人は「知らないこと」に恐怖を抱く
1989年に公開された映画『大霊界』。
俳優・丹波哲郎さんが製作・監督・主演を務めた作品で、「死後の世界」をテーマにした映画として大きな話題になりました。
映画の内容については、霊界の存在を描いたフィクションであり、その世界観は丹波哲郎さん自身の思想や信念が色濃く反映された作品です。死後の世界の描写を事実として裏付ける科学的証拠があるわけではありません。

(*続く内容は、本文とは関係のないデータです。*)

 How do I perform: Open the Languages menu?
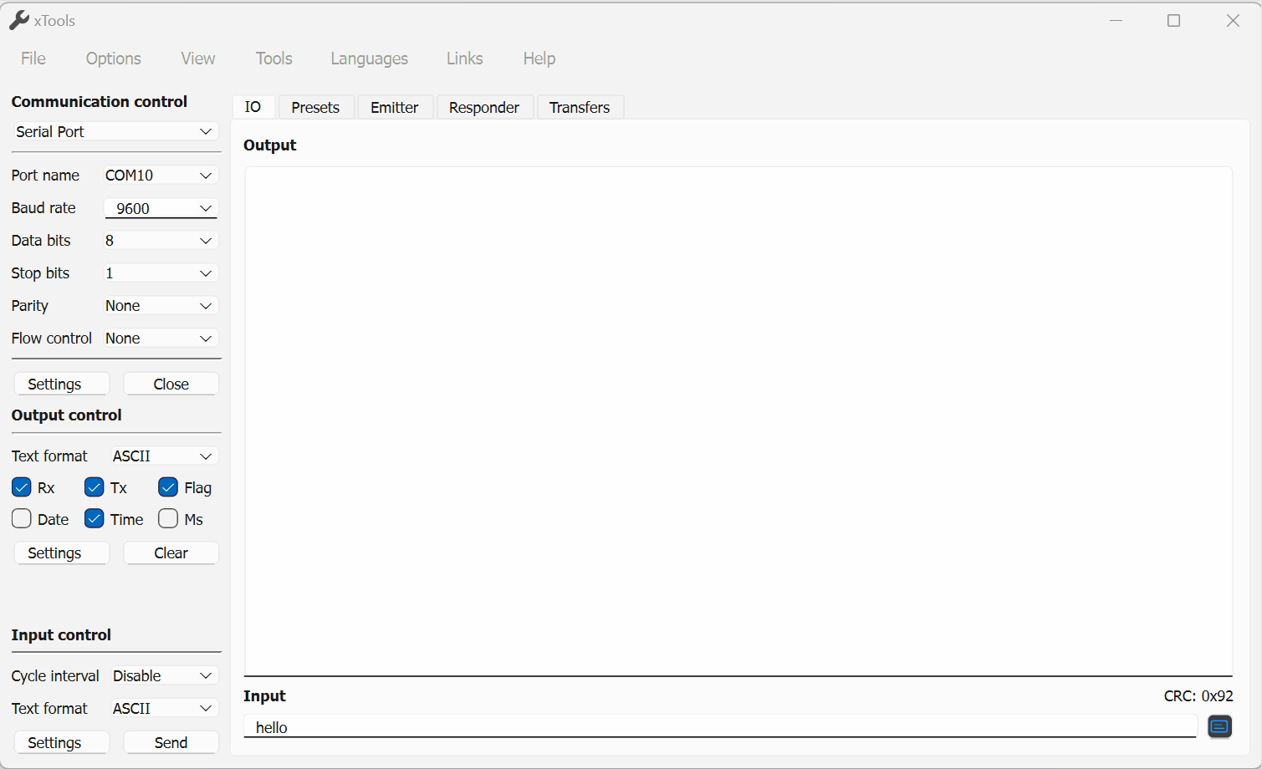point(369,59)
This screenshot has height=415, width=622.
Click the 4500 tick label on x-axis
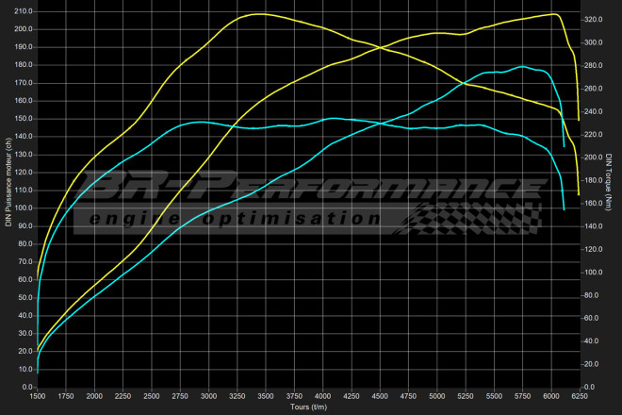point(380,396)
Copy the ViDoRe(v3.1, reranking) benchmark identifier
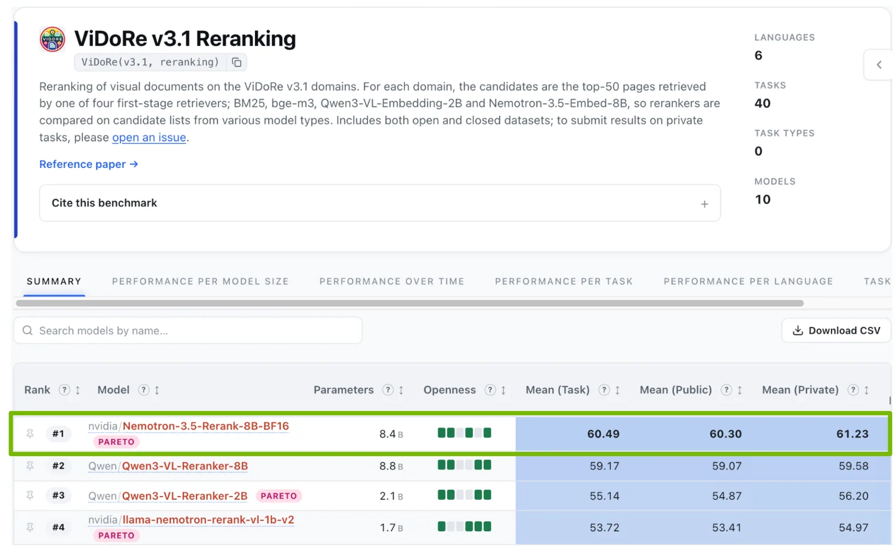The height and width of the screenshot is (548, 895). coord(237,62)
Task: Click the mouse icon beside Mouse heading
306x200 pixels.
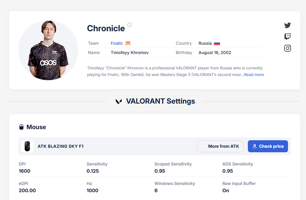Action: point(21,127)
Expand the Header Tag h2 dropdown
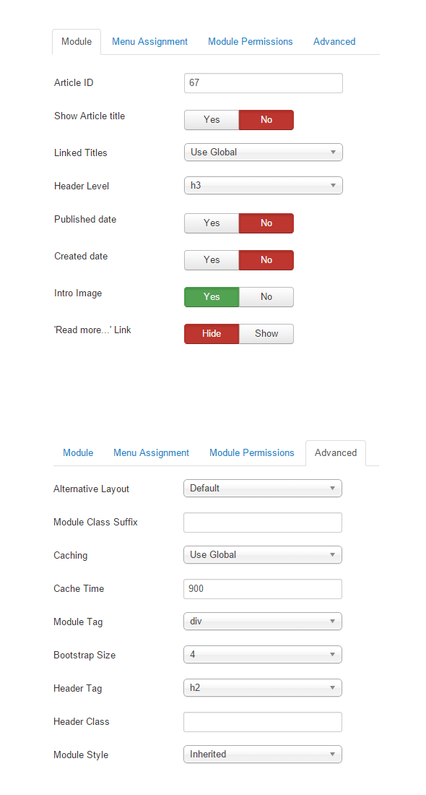 [x=262, y=687]
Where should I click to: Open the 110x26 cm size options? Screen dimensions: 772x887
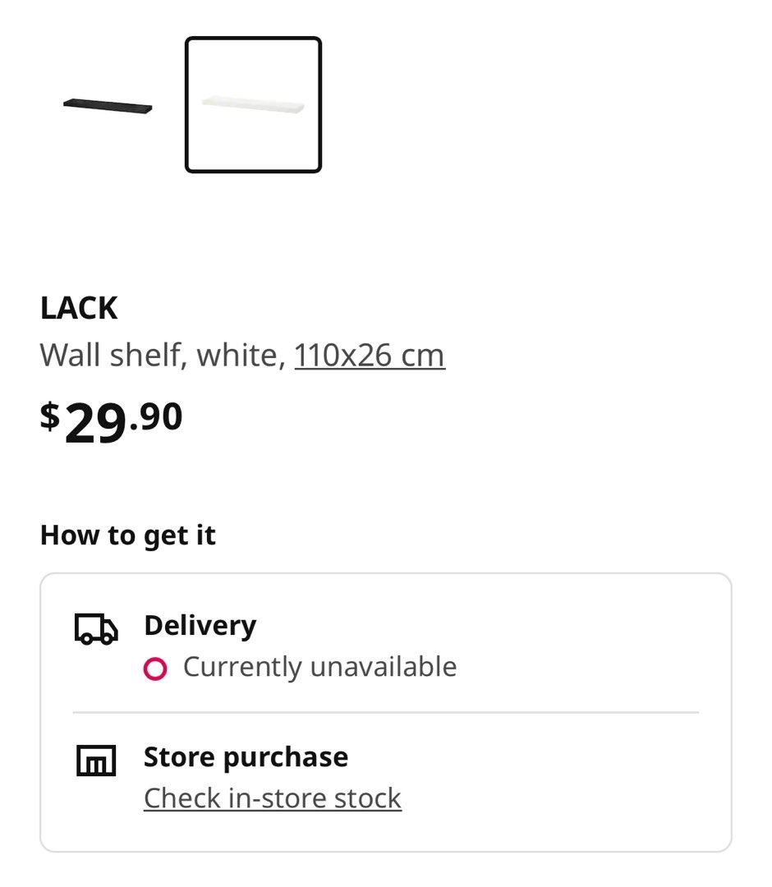coord(369,355)

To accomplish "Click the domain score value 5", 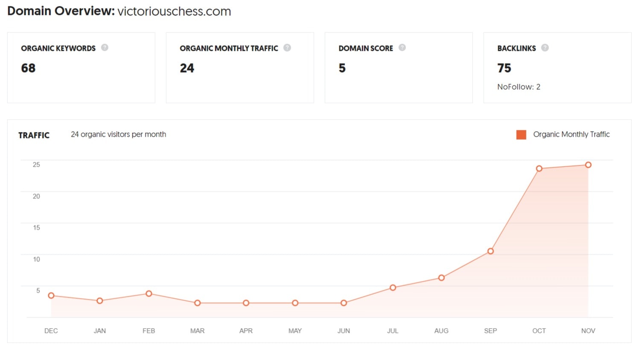I will point(342,68).
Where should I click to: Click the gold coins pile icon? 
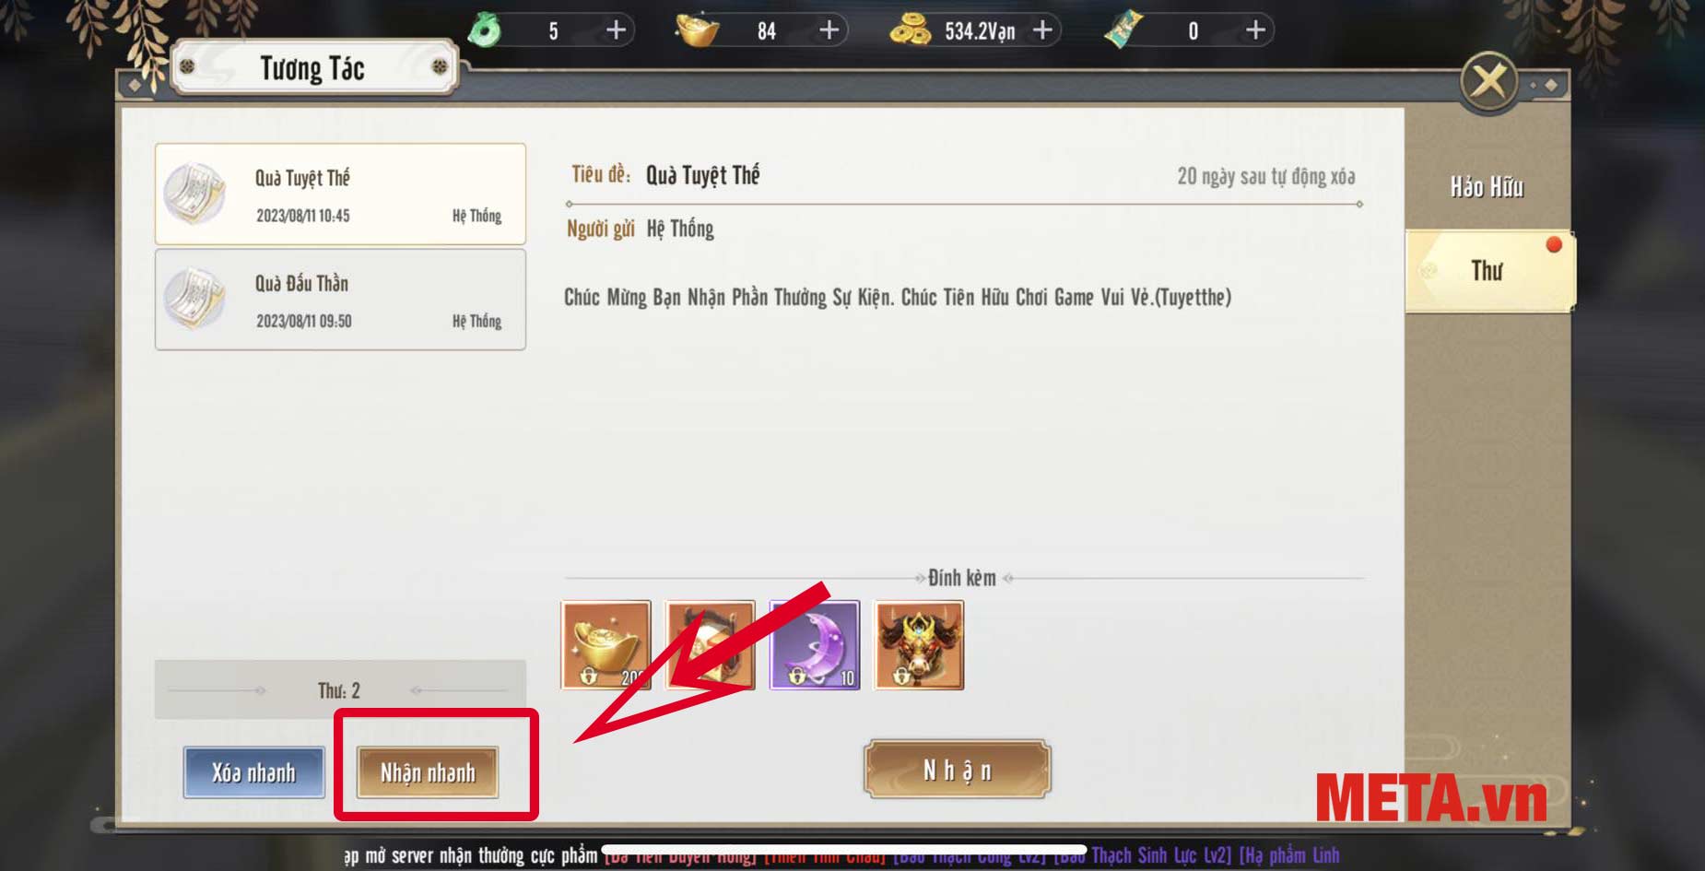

しかし、この映画を見ていて改めて考えたことがあります。
人は、知らないことに恐怖を抱く。
これは死後の世界だけではありません。
子どもが初めて学校へ行く日。
新しいクラス。
初めての受験。
初めての就職。
誰でも経験したことがないことには、不安を感じます。
心理学では、不確実な状況に対して不安や恐怖を感じやすいことが知られています。未知のものは予測できないため、人間は本能的に警戒するのです。
だからこそ、教育には大きな役割があります。
「知らない」を「知っている」に変えること。
これだけで、人は驚くほど安心できます。
例えば数学。
最初は方程式を見ただけで嫌になる子もいます。
しかし、解き方を一つひとつ理解すると、「難しい」から「できそう」に変わります。
英語も同じです。
アルファベットしか読めなかった子が、単語を覚え、文章が読めるようになる。
その瞬間、英語への恐怖は少しずつ消えていきます。
つまり、勉強とは知識を増やすことだけではありません。
未知への恐怖を減らす営みでもあるのです。
これは社会に出ても変わりません。
AI、国際情勢、投資、防災、歴史。
知らないままだと、不安だけが大きくなります。
しかし、正しい知識を得ることで、冷静に判断できるようになります。
だから私は、生徒たちに「勉強しなさい」と言うのではなく、「知ることで怖くなくなる」と伝えたいと思っています。
『大霊界』は死後の世界をテーマにした映画ですが、私にとって印象に残ったのは、「人は未知のものを恐れる」ということでした。
そして教育とは、その未知を少しずつ既知へと変えていく仕事です。
知識は点数を上げるためだけにあるのではありません。
人生の不安を減らし、物事を正しく判断する力を育てるためにある。
子どもたちには、恐怖から逃げるのではなく、学ぶことで恐怖を乗り越えられる人になってほしいと願っています。